[Extrait à lire]
**********

Dans une interview qu’il nous a accordée, Fadi Comair, Président du Programme hydrologique intergouvernemental (PHI) de l’Unesco, nous explique les enjeux de l’hydrodiplomatie.
RPP – Pouvez-vous nous rappeler les enjeux du colloque que vous avez organisé autour de l’hydrodiplomatie au Sénat le 20 janvier dernier ?
Fadi Comair – Ce colloque est la cinquième édition que j’organise personnellement au Sénat en étroite collaboration avec le Sénateur Olivier Cadic (Sénateur représentant les Français établis hors de France), autour du thème de l’hydrodiplomatie et du changement climatique. Le premier s’est tenu à la veille de la Cop 21, nous y avions abordé le sujet du bassin de l’Oronte entre le Liban, la Syrie et la Turquie. Pourquoi l’hydrodiplomatie ? Parce qu’elle est une composante, une idée et une nouvelle gouvernance qui cherchent à asseoir la paix hydrique entre les pays riverains. C’est un processus qui commence par établir une base de données commune. Sans celle-ci les pays riverains qui se partagent un bassin déterminé ne pourraient pas évaluer l’impact du changement climatique qui va sûrement affecter les précipitations, les eaux renouvelables ainsi que les eaux non mobilisables pour que les ingénieurs puissent concevoir des ouvrages qui se remplissent en eau sans attendre la saison des pluies. Ce processus technique étant important il faudrait que les pays puissent échanger cette base de données entre eux. Si un pays situé en amont d’un fleuve entre dans le concept d’un barrage, le débit de l’eau de ce fleuve sera complètement interrompu, les incidences sur les pays en aval seront énormes. C’est la raison pour laquelle le processus commence par la base de données. Ensuite, les pays vont devoir s’entendre sur un accord commun. Puis, on commence à organiser la gouvernance.
Nous avons trois conventions mises à notre disposition par la communauté internationale que j’appelle des textes anti-crise. La première est la convention 1997 sur les bassins internationaux et transfrontaliers qui repose sur deux principes très importants. Le premier concerne le partage équitable et l’utilisation raisonnable de l’eau entre les pays riverains, le second est de ne pas causer de dommages aux pays qui se situent à l’aval.

**********

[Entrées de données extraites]
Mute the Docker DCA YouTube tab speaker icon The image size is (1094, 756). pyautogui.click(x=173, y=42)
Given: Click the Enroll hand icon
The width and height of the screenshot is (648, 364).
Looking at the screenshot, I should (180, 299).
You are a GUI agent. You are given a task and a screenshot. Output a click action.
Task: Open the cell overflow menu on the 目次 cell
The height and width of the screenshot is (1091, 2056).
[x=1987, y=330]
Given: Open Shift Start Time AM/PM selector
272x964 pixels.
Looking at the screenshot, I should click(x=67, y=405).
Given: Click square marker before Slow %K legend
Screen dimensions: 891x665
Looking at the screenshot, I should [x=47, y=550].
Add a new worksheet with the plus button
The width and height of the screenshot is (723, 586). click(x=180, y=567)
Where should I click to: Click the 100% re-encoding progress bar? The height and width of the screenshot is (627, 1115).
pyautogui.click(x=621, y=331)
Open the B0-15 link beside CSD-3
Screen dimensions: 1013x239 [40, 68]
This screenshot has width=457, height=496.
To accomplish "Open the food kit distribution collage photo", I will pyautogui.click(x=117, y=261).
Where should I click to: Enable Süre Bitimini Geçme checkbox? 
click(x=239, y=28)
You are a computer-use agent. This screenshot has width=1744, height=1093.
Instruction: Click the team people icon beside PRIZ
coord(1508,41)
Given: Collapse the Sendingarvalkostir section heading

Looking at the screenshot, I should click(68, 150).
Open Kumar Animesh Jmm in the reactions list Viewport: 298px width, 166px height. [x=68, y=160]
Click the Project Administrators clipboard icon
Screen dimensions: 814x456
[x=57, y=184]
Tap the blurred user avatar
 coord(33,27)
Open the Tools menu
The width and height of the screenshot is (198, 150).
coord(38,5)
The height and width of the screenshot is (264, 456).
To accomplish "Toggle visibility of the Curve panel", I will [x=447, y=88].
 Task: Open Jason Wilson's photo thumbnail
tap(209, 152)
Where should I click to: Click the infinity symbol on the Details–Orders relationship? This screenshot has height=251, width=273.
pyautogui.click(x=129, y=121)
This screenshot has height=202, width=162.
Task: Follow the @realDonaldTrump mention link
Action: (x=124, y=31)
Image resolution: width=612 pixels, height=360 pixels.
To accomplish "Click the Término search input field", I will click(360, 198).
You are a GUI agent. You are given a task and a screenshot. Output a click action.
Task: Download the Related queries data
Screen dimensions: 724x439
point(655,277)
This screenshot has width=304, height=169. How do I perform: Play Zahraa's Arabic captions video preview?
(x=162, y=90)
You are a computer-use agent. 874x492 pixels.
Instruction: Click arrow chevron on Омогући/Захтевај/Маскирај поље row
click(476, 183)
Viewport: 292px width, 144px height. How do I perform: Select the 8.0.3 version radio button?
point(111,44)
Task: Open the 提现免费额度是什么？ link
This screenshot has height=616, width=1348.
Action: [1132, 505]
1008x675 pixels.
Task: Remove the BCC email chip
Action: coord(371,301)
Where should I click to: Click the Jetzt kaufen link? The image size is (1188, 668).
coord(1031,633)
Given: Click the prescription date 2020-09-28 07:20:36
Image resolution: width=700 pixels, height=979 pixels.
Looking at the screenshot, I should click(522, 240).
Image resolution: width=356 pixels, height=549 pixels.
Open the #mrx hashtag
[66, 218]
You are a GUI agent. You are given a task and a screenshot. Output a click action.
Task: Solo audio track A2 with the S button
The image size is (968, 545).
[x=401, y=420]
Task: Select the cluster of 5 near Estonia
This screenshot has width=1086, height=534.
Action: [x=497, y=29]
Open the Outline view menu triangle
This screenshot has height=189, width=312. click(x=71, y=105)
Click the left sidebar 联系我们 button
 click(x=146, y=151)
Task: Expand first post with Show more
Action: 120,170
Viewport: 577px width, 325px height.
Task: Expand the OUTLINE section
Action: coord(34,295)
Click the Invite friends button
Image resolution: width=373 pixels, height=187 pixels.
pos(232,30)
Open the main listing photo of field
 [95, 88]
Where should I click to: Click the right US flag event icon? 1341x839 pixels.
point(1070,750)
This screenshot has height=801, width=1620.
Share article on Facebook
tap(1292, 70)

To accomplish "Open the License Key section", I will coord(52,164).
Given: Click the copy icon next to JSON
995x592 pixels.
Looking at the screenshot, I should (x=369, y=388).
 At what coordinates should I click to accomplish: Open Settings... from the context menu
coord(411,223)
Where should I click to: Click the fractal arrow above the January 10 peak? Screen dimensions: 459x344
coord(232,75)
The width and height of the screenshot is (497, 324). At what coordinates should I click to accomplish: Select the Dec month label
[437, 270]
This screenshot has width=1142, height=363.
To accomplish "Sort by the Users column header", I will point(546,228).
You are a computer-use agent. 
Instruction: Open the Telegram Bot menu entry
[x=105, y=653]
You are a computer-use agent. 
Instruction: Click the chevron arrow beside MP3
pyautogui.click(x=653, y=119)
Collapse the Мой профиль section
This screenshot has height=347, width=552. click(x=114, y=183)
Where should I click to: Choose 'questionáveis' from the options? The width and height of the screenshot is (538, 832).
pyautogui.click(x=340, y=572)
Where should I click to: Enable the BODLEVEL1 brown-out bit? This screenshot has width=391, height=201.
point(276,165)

**********

[Tâches]
[A] D'après l'entretien sur l'hydrodiplomatie, quel bassin a été abordé lors du premier colloque ?
[B] Reprenez l'entretien sur l'hydrodiplomatie à la suite de sa dernière phrase et poursuivez-le.

[Réponses]
[A] Le bassin de l'Oronte, entre le Liban, la Syrie et la Turquie.

[B]
La deuxième convention est la convention des Nations Unies pour L’Europe. Datant de 1992 et appelée UNECE, cette convention régit les accords entre les pays européens qui se partagent le Danube, le Rhin et les autres bassins transfrontaliers européens. Elle dispose d’un secrétariat situé à Genève. Ce serait un atout de prendre cette gouvernance en tant que base car le secrétariat pourrait faciliter et aider les pays riverains à appliquer cette convention qui est quasi identique dans ses termes à la convention de 1997.
La troisième convention est la directive européenne cadre sur l’eau avec une nouvelle notion, que la communauté internationale nous a présentée en 2015, celle des objectifs du développement durable (ODD). Les pays ne voulant pas adopter le concept de l’hydrodiplomatie peuvent utiliser les ODD 2, 6 et 7 concernant l’eau, l’énergie et l’alimentation afin de sécuriser les générations futures dans ces trois domaines.
Cette initiative du Sénat a donc été mise en place pour plusieurs bassins. La première édition qui s’est tenue en 2015, était consacrée à l’Oronte. En 2016 ce fut le tour du bassin du Jourdain qui est partagé par cinq pays dont quatre pays arabes, le Liban, la Syrie, la Palestine et la Jordanie d’un côté et Israël d’un autre côté. Nous pensons lancer une initiative entre les groupes sur le Jourdain dans le but de disposer d’une base de données commune sur le Jourdain à partir du Mont Hermon jusqu’à la mer Morte tout en se basant sur la convention 1997 ou bien celle de l’UNECE. Ce fleuve est à la base de toutes les civilisations dans la région comme à celle des religions monothéistes qu’elle soit hébraïque, chrétienne ou musulmane. Nous souhaitions, à partir du mont Hermon, où le Jourdain prend sa source, que l’eau du fleuve soit correctement utilisée et gérée par ces pays car nous frôlons une catastrophe, celle de la disparition de la mer Morte.
En raison de l’agriculture intensive et du détournement de l’eau par certains pays, le niveau de la mer Morte baisse de 90 cm chaque année.
Sa superficie est passée de 1 200 km2 à 600 km2 aujourd’hui. Ainsi, l’hydrodiplomatie dans ses quatre composantes (base de données, gouvernance, politique et institutionnelle) est indispensable pour sauver la mer Morte et aboutir à un accord gagnant-gagnant.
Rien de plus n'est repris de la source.